For any given $0<\alpha_{0}<1/4$ , there exist large enough positive constants $c_{1},c_{2},$ and $C$ such that

(i)

with probability greater than $1-(np)^{-c_{1}}$ ,

(4.12)

\left|\big{(}l(\boldsymbol{\theta})-l(\boldsymbol{\theta}^{*})\big{)}-\big{(}{\rm E}l(\boldsymbol{\theta})-{\rm E}l(\boldsymbol{\theta}^{*})\big{)}\right|\leq C_{1}\left(1+\frac{\log(np)}{\sqrt{p}}\right)\sqrt{\frac{\log(np)}{n}}\left\|\boldsymbol{\theta}-\boldsymbol{\theta}^{*}\right\|_{2}

holds uniformly for all $\boldsymbol{\theta}\in{\mathbf{B}}_{\infty}\left(\boldsymbol{\theta}^{*},\alpha_{0}\right)$ with some constant $\alpha_{0}<1/2$ ;

(ii)

with probability greater than $1-(np)^{-c_{2}}$ ,

(4.13)

\left|l\left(\boldsymbol{\theta}_{(i)},\boldsymbol{\theta}_{(-i)}^{*}\right)-l\left(\boldsymbol{\theta}_{(i)}^{*},\boldsymbol{\theta}_{(-i)}^{*}\right)-\left[{\rm E}l\left(\boldsymbol{\theta}_{(i)},\boldsymbol{\theta}_{(-i)}^{*}\right)-{\rm E}l\left(\boldsymbol{\theta}_{(i)}^{*},\boldsymbol{\theta}_{(-i)}^{*}\right)\right]\right|\\ \leq C_{2}\left(1+\frac{\log(np)}{\sqrt{p}}\right)\sqrt{\frac{\log(np)}{n}}\left\|\boldsymbol{\theta}_{(i)}-\boldsymbol{\theta}^{*}_{(i)}\right\|_{2}

holds uniformly for all $\boldsymbol{\theta}_{(i)}\in{\mathbf{B}}_{\infty}\left(\boldsymbol{\theta}^{*}_{(i)},\alpha_{0}\right)$ with some constant $\alpha_{0}<1/2$ .

In (4.12) and (4.13) we have replaced the $\ell_{1}$ norm based upper bounds in Theorems 5 and 6 with $\ell_{2}$ norm based upper bounds using the fact that for all ${\mathbf{x}}\in\mathbb{R}^{p}$ , $\|{\mathbf{x}}\|_{1}\leq\sqrt{p}\|{\mathbf{x}}\|_{2}$ . It is recognized that networks often exhibit diverse characteristics, including dynamic changes, node heterogeneity, homophily, and transitivity, among others. In this paper, our primary emphasis is on addressing node heterogeneity within dynamic networks.

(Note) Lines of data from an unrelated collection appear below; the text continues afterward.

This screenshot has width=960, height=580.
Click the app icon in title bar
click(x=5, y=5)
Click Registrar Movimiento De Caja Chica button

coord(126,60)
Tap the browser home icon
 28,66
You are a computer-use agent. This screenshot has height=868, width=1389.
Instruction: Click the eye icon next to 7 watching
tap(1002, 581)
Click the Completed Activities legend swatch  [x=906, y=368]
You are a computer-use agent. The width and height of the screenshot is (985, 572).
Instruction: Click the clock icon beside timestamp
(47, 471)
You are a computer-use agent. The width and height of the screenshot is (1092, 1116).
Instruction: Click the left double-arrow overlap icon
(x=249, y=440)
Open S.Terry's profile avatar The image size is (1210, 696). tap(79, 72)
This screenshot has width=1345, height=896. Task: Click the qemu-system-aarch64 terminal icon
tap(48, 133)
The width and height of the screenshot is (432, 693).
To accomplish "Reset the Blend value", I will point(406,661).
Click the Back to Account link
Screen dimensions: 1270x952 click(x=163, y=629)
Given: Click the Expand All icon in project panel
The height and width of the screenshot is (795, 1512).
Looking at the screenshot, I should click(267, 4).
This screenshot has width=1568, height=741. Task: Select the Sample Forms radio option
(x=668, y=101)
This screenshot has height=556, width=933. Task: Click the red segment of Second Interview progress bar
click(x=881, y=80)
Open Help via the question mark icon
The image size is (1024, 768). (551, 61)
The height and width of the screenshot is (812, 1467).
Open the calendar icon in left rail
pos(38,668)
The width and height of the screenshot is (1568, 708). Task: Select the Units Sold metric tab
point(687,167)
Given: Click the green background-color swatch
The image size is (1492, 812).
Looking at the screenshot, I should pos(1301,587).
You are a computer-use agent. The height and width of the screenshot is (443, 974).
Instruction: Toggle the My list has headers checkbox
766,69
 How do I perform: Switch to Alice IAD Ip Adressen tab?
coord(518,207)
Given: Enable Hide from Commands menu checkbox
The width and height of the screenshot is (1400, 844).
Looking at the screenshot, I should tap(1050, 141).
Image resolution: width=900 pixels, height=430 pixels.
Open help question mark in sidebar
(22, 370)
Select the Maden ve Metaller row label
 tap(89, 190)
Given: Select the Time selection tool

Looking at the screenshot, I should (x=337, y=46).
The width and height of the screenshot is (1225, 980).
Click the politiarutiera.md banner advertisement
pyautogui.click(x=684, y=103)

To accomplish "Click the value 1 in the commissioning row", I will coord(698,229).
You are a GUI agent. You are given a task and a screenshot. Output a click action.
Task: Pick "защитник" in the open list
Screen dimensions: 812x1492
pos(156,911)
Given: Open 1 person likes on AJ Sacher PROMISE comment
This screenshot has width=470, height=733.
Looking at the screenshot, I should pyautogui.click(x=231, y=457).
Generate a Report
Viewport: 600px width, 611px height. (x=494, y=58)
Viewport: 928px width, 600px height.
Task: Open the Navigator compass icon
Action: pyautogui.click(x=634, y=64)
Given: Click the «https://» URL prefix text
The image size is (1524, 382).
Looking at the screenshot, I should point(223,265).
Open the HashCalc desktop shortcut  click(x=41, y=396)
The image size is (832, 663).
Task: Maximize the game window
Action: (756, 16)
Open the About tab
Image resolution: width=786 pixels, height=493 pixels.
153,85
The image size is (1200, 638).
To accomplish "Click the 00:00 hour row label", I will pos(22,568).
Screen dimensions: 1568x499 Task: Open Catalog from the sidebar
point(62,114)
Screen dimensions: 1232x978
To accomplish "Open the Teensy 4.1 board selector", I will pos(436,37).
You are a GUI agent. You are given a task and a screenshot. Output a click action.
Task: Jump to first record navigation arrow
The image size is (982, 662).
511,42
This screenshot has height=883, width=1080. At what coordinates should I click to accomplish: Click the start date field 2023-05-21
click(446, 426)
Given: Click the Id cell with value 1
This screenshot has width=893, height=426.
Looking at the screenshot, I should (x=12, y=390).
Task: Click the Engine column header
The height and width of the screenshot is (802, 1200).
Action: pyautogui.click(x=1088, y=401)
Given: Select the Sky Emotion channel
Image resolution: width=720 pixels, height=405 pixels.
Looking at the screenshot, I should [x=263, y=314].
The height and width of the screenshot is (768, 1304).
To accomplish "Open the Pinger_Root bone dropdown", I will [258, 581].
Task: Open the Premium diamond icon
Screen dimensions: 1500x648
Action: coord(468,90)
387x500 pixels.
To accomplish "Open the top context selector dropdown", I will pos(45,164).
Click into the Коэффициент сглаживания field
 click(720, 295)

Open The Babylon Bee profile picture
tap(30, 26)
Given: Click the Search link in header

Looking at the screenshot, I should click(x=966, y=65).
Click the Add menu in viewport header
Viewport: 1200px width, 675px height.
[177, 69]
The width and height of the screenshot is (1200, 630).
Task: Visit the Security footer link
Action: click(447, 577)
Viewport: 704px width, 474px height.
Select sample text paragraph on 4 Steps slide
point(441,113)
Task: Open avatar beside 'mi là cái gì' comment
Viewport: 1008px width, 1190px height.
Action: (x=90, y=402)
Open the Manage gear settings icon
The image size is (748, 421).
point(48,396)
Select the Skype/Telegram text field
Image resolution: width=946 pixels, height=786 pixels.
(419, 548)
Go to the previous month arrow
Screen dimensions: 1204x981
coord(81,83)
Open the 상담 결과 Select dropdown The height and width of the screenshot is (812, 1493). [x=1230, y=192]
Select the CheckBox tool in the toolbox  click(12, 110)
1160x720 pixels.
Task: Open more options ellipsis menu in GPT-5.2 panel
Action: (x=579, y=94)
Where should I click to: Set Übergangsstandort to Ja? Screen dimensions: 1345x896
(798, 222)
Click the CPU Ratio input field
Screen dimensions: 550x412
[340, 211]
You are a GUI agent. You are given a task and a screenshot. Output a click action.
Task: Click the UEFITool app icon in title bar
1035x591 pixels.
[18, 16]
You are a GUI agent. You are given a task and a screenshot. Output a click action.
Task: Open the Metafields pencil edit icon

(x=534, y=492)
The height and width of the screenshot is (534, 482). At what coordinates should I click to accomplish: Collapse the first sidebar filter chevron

When integrated with other stylized features, the objective function may adopt a similar structure to the ${\mathbf{L}}(\boldsymbol{\theta})$ function defined in Equation $\eqref{Lfunction}$ . Moreover, many other models that incorporate node heterogeneity can express their log-likelihood functions in a form analogous to Equation (4.11). For instance, the general category of network models with edge formation probabilities represented as $f(\alpha_{i},\beta_{j})$ , where $f(\cdot)$ is a density or probability mass function, and $(\alpha_{i},\beta_{i})$ denote node-specific parameters for node $i$ . This encompasses models such as the $p_{1}$ model [13], the directed $\beta$ -model [36], and the bivariate gamma model [8]. Additionally, in the domain of ranking data analysis, it is common to introduce individual-specific parameters or scores for ranking, as observed in the classical Bradley-Terry model and its variants [9]. Our discoveries have the potential for application in the theoretical examination of these models or their modifications when considering additional stylized features alongside node heterogeneity.

5 Numerical study

In this section, we assess the performance of the local MLE. For comparison, we have also computed a regularized MME that is numerically more stable than the vanilla MME in (3.9). Specifically, for the former, we solve

(5.14)

\frac{-1}{np}\sum_{t=1}^{n}\sum_{j=1,\>j\neq i}^{p}\left\{X_{i,j}^{t}X_{i,j}^{t-1}-\frac{e^{\tilde{\beta}_{i,0}+\tilde{\beta}_{j,0}}}{1+e^{\tilde{\beta}_{i,0}+\tilde{\beta}_{j,0}}}\left(1-\frac{1}{1+e^{\tilde{\beta}_{i,0}+\tilde{\beta}_{j,0}}+e^{\beta_{i,1}+\beta_{j,1}}}\right)\right\}+\lambda\beta_{i,1}=0,

with $i=1,\cdots,p$ , where $\lambda\beta_{i,1}$ can be seen as a ridge penalty with $\lambda>0$ as the regularization parameter. Denote the regularized MME as $\tilde{\boldsymbol{\theta}}_{\lambda}$ . Similar to Theorem 4, by choosing $\lambda=C_{\lambda}e^{2\kappa}\sqrt{\frac{\log(np)}{np}}$ for some constant $C_{\lambda}$ , we can show that $\left\|\tilde{\boldsymbol{\theta}}_{\lambda}-\boldsymbol{\theta}^{*}\right\|_{\infty}\leq O_{p}\left(e^{26\kappa}\sqrt{\frac{\log(n)\log(p)}{np}}\right).$ In our implementation we take $\lambda=\sqrt{\frac{\log(np)}{np}}$ . The MLE of TWHM is obtained via gradient descent using $\tilde{\boldsymbol{\theta}}_{\lambda}$ as the initial value.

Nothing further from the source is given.